*Data for this task*.
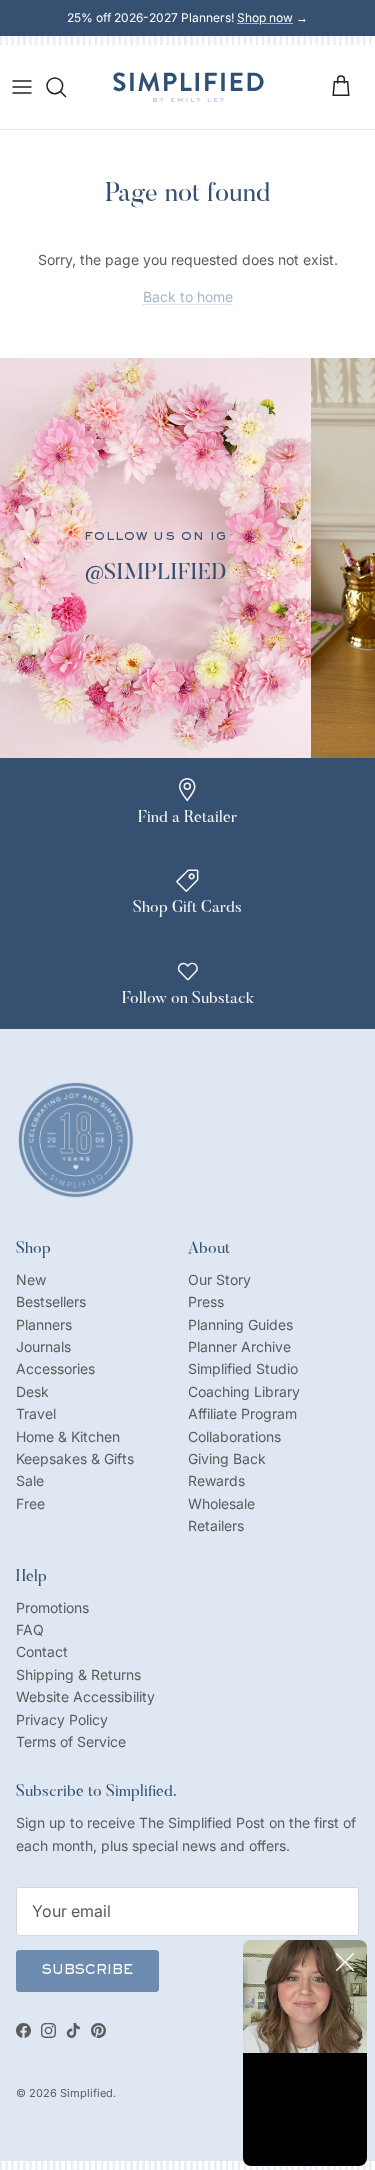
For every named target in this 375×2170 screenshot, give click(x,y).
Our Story (219, 1279)
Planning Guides (240, 1324)
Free (30, 1503)
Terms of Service (71, 1741)
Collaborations (234, 1436)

*Aim of the exercise*. Could you repeat every record exactly as written, with the pictures left out?

*Task solution*.
For every named target in this 375×2170 screenshot, give click(x,y).
Our Story (219, 1279)
Planning Guides (240, 1324)
Free (30, 1503)
Terms of Service (71, 1741)
Collaborations (234, 1436)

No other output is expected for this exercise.